The Foundation Trilogy (1973)

I'm not a particularly big fan of Isaac Asimov. I know his work primarily through his short fiction, where he seems to be from a generation of authors for whom the science and speculative aspects of science fiction and speculative fiction were much more interesting to them than characterisation or depth. Either that or tremendously awful jokes.

As a result I've never actually read his famous Foundation novels. To be honest I didn't even really know what they were about beyond the basic premise. What I have now enjoyed, however, is a 1973 BBC radio drama serial based on the Foundation books - and very enjoyable they were too.

This eight-part series adapts Asimov's three novels Foundation, Foundation and Empire and Second Foundation. It was produced by the BBC Radiophonic Workshop, which guarantees the production is backed by a hilarious soundtrack of odds murbles and bleeps, in turns evocative, inexplicable and hilariously ridiculous.

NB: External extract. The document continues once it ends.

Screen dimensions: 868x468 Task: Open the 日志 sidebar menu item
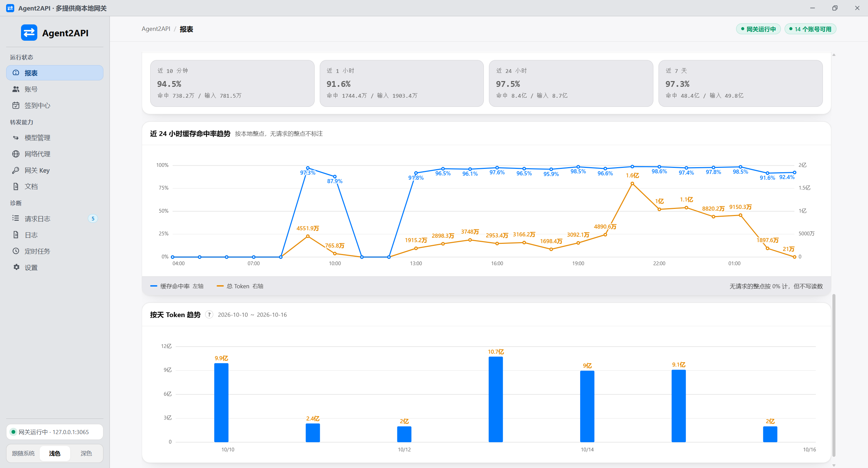point(55,235)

The cast is a delight for fans of Doctor Who, as it features a string of performers who made guest appearances in that series: Geoffrey Beevers (The Keeper of Traken), Julian Glover (City of Death), Dinsdale Landen (The Curse of Fenric), Michael Kilgariff (Revenge of the Cybermen), David Gooderson (Destiny of the Daleks), Gabriel Woolf (Pyramids of Mars) and Peter Pratt (The Deadly Assassin) all contribute voices over the course of the series. The entire series is voiced in that typical 1970s BBCs fashion: all received pronounciation and a focus on clarity over emotion or depth of character. If you're not used to it from Doctor Who and Blake's 7 it may come off as slightly irritating. If you are, then it just feels like the audio recordings of a whole new series you somehow never managed to see back when you were a kid.

This serial really works: each episode jumps further and further into the future of 'the Foundation', a secretive colony set up during the collapse of a galactic empire to ensure that the time from the collapse of one order to the establishment of another is as brief as possible. As a result the cast changes from instalment to instalment. Generally speaking the first four half of the series is more engaging than the second; I'm not sure if that's down to the quality of the adaptation or a quirk of the original novels.

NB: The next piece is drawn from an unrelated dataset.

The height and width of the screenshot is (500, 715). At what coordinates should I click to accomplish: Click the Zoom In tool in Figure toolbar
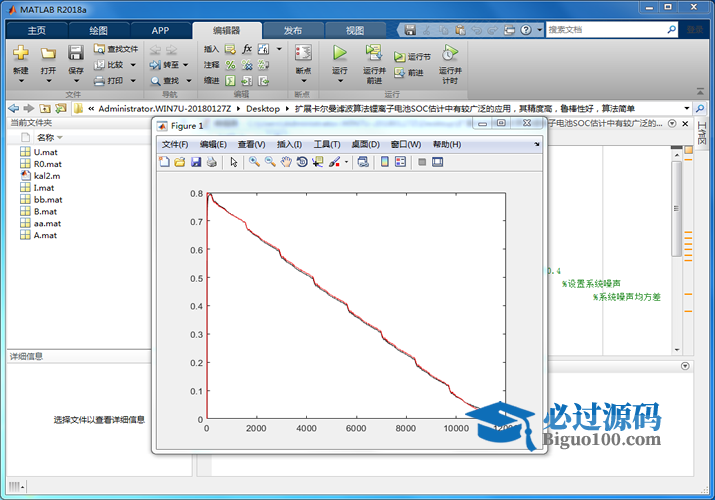tap(254, 162)
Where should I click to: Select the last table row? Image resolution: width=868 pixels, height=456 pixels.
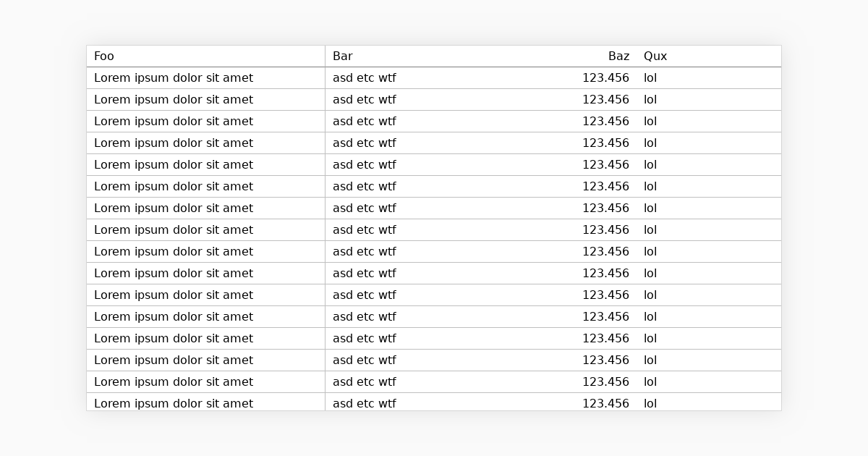[434, 403]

The series can be purchased episode-by-episode as mp3 recordings from Amazon UK, but I am almost certain that it is a pirated, unauthorised release. Better to take advantage of www.archive.org and download them for free - I don't think the money's not going to the writers, directors or performers either way. This is a series that really deserves to be remastered and released properly by the BBC. Their radio science fiction never gets the attention it deserves.